Web scraping can be one of the easiest ways of fetching data from websites that don’t have an API or give direct access to their data. This tutorial will cover how to scrape the names, years, ratings, and synopsis of the top 100 adventure movies on IMDb.
For this tutorial, I’ll be using two packages: rvest and dplyr. Make sure you install them and load them in.
install.packages("rvest")
install.packages("dplyr")
library(rvest)
library(dplyr)
We can now read in the web page as html
link = "https://www.imdb.com/search/title/?title_type=feature&num_votes=25000,&genres=adventure&sort=user_rating,desc"
page = read_html(link)
Next, we manually scrape each attribute for all the movies at once and convert them to text.

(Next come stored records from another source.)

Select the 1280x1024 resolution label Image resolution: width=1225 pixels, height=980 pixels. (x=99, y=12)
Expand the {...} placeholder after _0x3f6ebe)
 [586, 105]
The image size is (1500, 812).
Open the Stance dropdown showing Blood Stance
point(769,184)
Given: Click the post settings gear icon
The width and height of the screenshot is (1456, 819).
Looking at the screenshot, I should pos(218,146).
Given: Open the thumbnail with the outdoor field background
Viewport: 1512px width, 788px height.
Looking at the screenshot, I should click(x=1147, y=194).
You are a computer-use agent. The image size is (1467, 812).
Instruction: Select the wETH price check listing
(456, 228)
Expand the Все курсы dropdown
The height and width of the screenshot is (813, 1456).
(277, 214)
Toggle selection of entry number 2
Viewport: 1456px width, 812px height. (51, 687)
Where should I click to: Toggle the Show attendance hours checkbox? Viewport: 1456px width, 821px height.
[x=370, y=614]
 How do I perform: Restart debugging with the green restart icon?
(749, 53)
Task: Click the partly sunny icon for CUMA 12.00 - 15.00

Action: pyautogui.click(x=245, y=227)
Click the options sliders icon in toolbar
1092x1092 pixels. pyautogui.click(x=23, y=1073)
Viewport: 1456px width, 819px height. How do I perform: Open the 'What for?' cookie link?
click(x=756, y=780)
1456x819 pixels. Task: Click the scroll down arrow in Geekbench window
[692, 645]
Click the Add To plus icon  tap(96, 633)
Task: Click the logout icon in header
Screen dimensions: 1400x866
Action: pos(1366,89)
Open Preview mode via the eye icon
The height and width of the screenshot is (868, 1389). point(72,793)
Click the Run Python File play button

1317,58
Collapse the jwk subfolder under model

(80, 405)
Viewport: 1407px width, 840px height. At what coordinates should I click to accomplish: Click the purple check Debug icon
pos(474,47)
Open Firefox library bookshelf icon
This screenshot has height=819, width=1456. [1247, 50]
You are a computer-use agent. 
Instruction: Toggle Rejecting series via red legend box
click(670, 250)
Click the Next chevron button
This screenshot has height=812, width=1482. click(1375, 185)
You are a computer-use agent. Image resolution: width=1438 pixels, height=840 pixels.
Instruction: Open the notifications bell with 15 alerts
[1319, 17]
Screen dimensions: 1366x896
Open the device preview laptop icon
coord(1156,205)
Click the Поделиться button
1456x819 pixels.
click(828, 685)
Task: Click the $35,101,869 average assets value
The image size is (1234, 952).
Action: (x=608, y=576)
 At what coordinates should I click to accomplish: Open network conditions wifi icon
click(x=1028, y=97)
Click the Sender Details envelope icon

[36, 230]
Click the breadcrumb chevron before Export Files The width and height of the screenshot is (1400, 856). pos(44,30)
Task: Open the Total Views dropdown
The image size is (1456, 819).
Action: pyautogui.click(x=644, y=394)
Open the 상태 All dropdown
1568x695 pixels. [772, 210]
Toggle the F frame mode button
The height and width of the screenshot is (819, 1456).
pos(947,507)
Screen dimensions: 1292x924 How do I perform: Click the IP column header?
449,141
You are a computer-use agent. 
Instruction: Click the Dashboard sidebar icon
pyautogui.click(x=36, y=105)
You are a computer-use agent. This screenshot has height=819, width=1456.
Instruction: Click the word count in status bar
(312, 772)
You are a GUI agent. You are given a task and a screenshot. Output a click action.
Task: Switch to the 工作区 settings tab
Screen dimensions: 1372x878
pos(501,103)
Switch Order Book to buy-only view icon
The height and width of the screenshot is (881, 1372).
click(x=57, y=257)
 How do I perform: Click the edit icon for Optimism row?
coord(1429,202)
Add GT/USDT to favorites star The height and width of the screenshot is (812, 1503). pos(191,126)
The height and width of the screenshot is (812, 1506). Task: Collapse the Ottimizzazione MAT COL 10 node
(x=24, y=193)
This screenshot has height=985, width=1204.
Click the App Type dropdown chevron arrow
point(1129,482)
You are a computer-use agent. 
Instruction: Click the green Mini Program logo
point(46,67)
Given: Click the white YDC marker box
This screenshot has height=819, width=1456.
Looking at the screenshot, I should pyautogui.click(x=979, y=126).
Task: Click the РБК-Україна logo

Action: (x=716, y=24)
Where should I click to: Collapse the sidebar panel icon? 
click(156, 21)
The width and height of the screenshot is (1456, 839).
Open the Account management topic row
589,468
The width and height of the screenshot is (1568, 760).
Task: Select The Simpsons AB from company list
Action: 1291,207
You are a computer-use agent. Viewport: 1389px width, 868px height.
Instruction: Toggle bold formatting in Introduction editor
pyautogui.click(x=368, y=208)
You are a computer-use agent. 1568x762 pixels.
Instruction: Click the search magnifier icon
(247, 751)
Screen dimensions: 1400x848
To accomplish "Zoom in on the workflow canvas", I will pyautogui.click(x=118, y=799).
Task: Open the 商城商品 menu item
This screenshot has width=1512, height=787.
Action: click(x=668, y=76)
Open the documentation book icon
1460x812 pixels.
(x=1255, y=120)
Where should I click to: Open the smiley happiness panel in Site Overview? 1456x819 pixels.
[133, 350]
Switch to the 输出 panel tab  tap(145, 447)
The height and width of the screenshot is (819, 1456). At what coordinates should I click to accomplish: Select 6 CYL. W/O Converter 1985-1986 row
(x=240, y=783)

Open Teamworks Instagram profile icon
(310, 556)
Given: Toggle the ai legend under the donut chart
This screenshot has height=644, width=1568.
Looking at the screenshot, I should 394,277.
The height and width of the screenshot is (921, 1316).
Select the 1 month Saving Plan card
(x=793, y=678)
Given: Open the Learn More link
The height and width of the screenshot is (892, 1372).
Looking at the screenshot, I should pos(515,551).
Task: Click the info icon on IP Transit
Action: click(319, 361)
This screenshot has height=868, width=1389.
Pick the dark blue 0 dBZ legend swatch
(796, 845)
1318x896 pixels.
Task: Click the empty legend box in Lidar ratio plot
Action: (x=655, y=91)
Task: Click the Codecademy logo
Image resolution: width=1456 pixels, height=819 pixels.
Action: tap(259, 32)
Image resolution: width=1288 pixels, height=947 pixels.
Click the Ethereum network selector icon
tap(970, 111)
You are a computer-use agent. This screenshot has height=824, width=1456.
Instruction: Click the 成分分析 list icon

name = page %>% html_nodes(".lister-item-header a") %>% html_text()
year = page %>% html_nodes(".text-muted.unbold") %>% html_text()
rating = page %>% html_nodes(".ratings-imdb-rating strong") %>% html_text()
synopsis = page %>% html_nodes(".ratings-bar+ .text-muted") %>% html_text()
movies = data.frame(name, year, rating, synopsis, stringsAsFactors = FALSE)
Lastly, if we want to save the output, we can write the data to a csv
write.csv(movies, "movies.csv")